Several law enforcement agencies recently completed Night Flight Concepts’s (Booth No. 1024) “Turn Green, Turn-Key” night-vision-goggle training. The agencies included the Atlanta Police Department and the Broward County (Fla.) Sheriff’s office for the MD 500E, and EC130 and EC135, respectively.
The Night Flight Concepts (NFC) training includes use of a virtual-terrain board (VTB). NFC was recently named the exclusive distributor of Night Readiness’s VTB for the civil and law enforcement sector in the U.S. NFC currently is the only U.S. civilian school using VTB 2.0, and last year it graduated 50 clients on the system. NFC president Adam Aldous said VTB is popular with customers in part because of its ability to show NVG image nuances, such as illumination light-level shadows, visual illusions, halo effects, weather, non-compatible and compatible lighting, the difference in appearance between dirt, asphalt and concrete roads, and railroad tracks. According to NFC, “The system lets you simulate all different types of terrain, and the looks you get over water, over snow and in high- and low-contrast settings. You don’t have to spend thousands of dollars learning this in the aircraft. You can simulate all this in the classroom.”

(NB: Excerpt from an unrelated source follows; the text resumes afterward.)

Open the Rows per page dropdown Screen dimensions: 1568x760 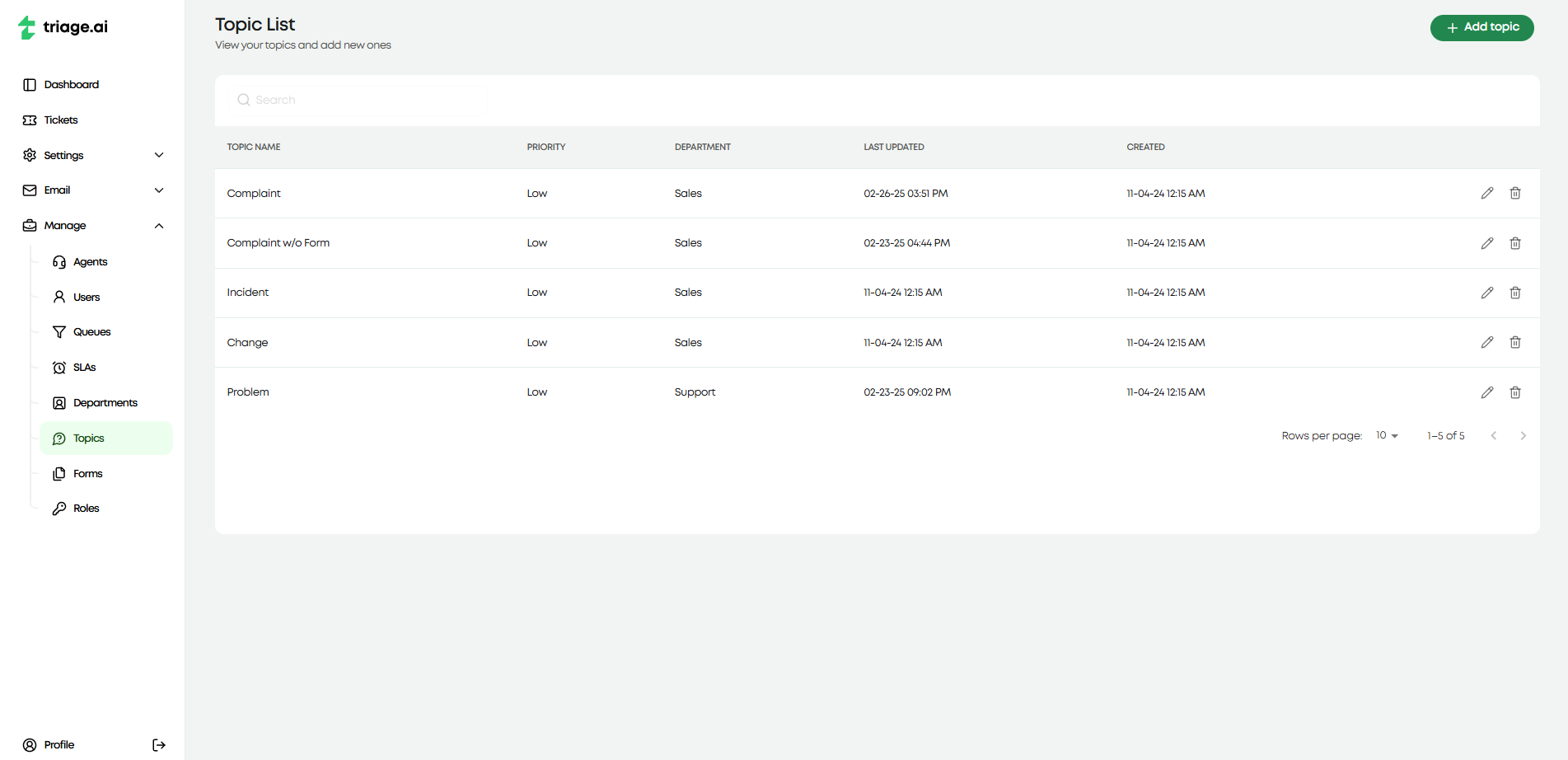tap(1385, 435)
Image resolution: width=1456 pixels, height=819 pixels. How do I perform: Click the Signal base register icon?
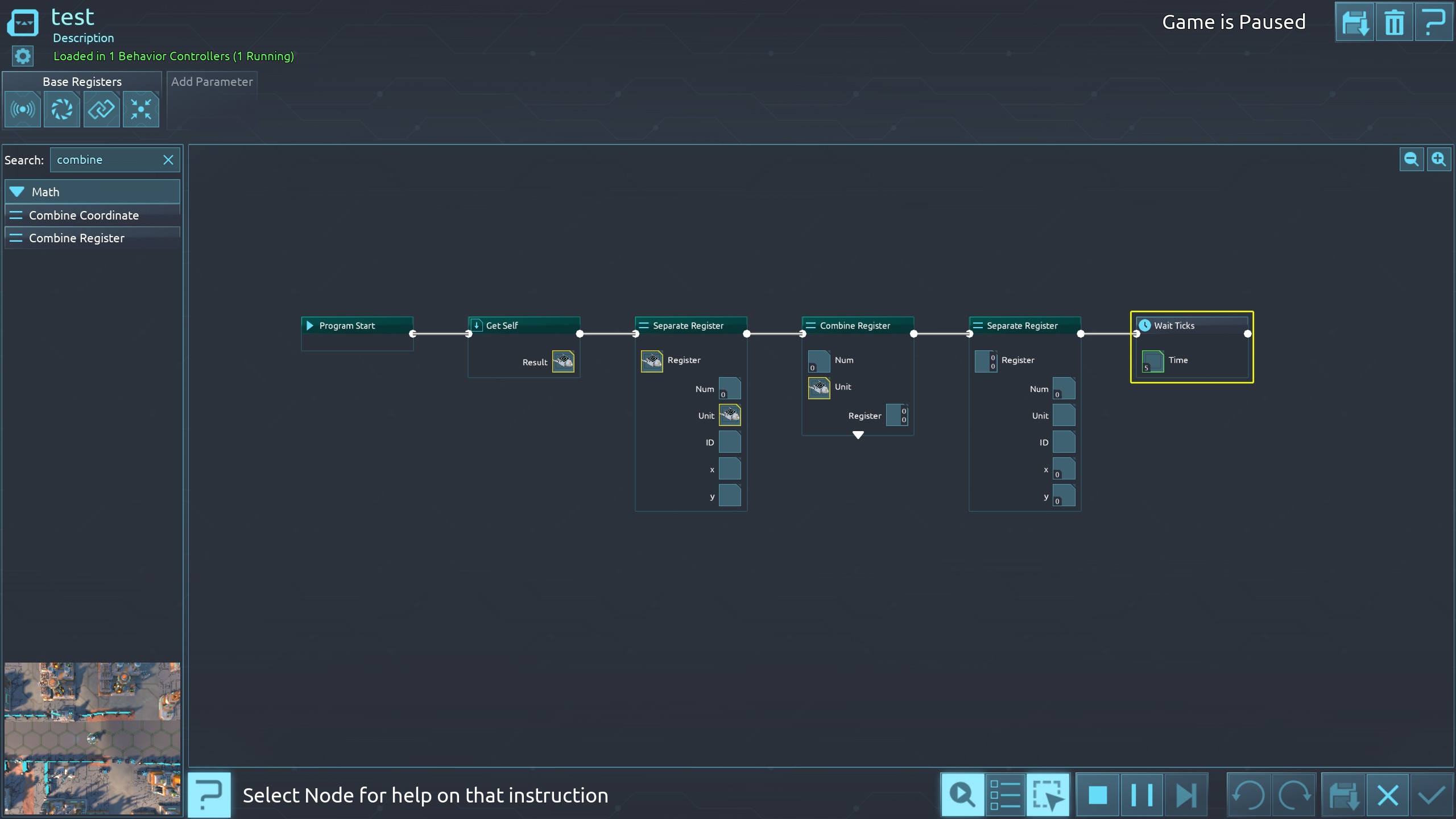(23, 109)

Aldous said NFC’s NVG ab initio, recurrent and instructor courses combine computer-based distance learning, classroom course work, VTB training, and in-aircraft training. While he said the VTB is not a substitute for the minimum five one-hour NVG flights required for Part 135 qualification with goggles, it does make them more effective. “Training minimums are just that, minimums, but proficiency is a standard and ninety-eight percent of the time you spend additional time.” Aldous cautions that almost no one qualifies on NVGs after just five hours in aircraft. “It’s more like seven or eight,” he said. “With VTB 2.0 we can cut that down to six or seven. With 3.0 we could probably get it down to five. We can show more in the classroom than we can in the aircraft. We can reinforce what students see in the aircraft and make them more proficient.”
Aldous said that NFC planned to sell and provide VTB systems and training to its competitors and large civil helicopter operators. “Our mindset is to do what is best for the industry, to set a standard across the industry that will benefit the pilots and the first responders who put their lives on the line for us.”